• [DOCUMENT TEXT]:
###
Geocenter Motion from a Combination of GRACE Mascon and SLR Data
- Jet Propulsion Laboratory, California Institute of Technology, Pasadena (CA), United States of America (claudio.abbondanza@jpl.caltech.edu)
GRACE and GRACE Follow-On (FO) Level 2 data provide quasi-monthly, band-limited estimates of Stokes (geopotential, spherical harmonic) coefficients mostly reflecting surface mass variability due to non-tidal atmosphere, ocean, and continental hydrology.
Although space gravimetry does not directly provide CM-related degree-1 Stokes coefficients, GRACE data have been successfully used over the years to complement time series of station positions from global space-geodetic (SG) network when inverting for Center-of-Mass to Center-of-Network (CM-CN) displacements (Wu et al, 2006).
Surficial mass variability observed through GRACE/GRACE-FO can be conveniently converted into load-induced (ENU) deformations at SG observing sites by adopting a spectral (i.e. load Love-number based) formalism and assuming Earth’s response is fully elastic and isotropic. GRACE-derived elastic displacements at observing sites would represent, if accurate, band-limited (degree 2 to 96, or higher if Mascon solutions are adopted) load-induced deformations that can be removed from SG-derived station displacements in order to more accurately recover degree-1 surface deformation signature (and therefore geocenter motion).
###
• [Extracted rows]:
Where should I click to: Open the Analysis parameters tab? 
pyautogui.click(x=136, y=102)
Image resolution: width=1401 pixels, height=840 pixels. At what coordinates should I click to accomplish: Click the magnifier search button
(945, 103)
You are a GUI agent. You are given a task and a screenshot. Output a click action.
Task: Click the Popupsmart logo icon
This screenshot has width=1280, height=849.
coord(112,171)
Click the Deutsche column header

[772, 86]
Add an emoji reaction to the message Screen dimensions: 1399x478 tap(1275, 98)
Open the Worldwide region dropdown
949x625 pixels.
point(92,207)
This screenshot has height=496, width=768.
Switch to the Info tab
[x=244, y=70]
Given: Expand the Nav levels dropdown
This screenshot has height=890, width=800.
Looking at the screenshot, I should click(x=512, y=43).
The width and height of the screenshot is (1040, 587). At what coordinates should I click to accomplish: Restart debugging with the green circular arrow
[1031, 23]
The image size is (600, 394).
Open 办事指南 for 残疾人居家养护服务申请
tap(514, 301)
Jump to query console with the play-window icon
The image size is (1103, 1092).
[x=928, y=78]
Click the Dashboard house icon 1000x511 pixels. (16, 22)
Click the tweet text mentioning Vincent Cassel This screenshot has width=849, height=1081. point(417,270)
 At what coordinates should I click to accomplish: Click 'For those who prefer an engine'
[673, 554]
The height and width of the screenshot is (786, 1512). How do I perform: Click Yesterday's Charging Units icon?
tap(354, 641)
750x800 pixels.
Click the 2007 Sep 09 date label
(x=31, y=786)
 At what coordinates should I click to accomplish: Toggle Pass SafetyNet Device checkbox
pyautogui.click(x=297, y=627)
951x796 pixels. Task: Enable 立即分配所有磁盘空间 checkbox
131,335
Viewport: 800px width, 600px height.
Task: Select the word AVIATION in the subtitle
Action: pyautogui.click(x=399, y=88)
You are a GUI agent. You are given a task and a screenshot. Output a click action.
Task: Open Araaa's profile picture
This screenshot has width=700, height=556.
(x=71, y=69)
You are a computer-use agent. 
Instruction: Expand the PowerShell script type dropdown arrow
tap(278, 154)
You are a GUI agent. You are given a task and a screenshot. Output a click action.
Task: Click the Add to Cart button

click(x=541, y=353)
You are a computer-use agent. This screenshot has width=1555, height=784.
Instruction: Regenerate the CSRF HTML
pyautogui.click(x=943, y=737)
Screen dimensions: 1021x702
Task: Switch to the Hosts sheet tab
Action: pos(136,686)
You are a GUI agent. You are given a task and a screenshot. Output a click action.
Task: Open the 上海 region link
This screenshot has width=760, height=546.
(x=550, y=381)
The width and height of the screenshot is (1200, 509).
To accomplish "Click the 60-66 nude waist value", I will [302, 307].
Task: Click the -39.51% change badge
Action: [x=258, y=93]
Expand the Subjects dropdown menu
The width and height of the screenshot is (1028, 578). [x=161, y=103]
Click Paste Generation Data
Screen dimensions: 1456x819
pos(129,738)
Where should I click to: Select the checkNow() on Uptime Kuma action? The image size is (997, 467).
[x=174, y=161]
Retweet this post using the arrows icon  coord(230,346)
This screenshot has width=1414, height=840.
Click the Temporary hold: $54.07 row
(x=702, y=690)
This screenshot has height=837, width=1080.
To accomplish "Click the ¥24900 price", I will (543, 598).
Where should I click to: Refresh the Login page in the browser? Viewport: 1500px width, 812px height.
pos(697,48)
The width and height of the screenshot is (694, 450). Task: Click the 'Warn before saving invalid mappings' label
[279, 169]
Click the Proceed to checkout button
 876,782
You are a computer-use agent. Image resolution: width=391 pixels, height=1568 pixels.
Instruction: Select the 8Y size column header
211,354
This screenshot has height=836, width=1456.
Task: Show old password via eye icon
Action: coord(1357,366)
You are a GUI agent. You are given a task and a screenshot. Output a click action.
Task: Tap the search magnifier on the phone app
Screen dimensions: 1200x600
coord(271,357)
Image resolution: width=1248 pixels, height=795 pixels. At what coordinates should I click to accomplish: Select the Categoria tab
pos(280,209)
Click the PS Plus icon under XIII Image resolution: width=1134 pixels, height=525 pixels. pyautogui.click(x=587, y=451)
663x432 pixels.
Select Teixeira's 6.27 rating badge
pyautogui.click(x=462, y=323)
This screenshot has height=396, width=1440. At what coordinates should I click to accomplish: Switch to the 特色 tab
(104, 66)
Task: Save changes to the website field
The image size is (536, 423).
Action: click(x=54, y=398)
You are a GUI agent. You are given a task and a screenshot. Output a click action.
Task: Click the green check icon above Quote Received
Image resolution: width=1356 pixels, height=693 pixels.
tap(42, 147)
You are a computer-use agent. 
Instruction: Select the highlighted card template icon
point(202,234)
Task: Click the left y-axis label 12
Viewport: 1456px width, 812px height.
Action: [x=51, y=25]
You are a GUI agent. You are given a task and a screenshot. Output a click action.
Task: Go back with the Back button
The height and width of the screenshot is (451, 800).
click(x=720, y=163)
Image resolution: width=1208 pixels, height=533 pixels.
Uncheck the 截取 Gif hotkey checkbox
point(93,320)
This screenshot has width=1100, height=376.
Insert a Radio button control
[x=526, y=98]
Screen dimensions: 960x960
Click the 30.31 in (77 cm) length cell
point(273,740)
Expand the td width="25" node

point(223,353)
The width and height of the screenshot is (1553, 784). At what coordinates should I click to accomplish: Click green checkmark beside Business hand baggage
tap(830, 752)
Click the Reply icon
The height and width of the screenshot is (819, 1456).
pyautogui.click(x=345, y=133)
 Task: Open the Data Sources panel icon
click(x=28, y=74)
###
• [WRITTEN REQUEST A]:
Filter the rows, keeping every line that contains the string "Open". Matching is case-sensitive.
• [WRITTEN REQUEST B]:
Proceed with the abstract on geocenter motion from GRACE mascon and SLR data, writing on from its final sentence.

• [OUTPUT A]:
Where should I click to: Open the Analysis parameters tab? 
Open the Worldwide region dropdown
Open 办事指南 for 残疾人居家养护服务申请
Task: Open Araaa's profile picture
Task: Open the 上海 region link
 Task: Open the Data Sources panel icon

• [OUTPUT B]:
In this study, we adopt GRACE JPL Mascon RL06 data in conjunction with Preliminary Reference Earth Model-derived load Love numbers to infer elastic displacement at SG sites and remove them from SLR inherently geocentric time series of station positions.
In so doing, the residual SLR station displacements, consistently expressed in a geocentric frame, would in principle reflect a degree-1 deformation signature that can be recovered via either surface deformation (Chanard et al, 2018) or translational approach.
We will compare the SLR/GRACE (CM-CN) determined in this study to standard estimates of geocenter motion such as ILRS’s and JTRF2014’s estimated via translational approach and spectrally inverted solutions (CM-CF).
References
Chanard K et al, (2018). JGR-Sol Ea doi:10.1002/2017JB015245
Wu X et al, (2006). JGR-Sol Ea doi:10.1029/2005JB004100.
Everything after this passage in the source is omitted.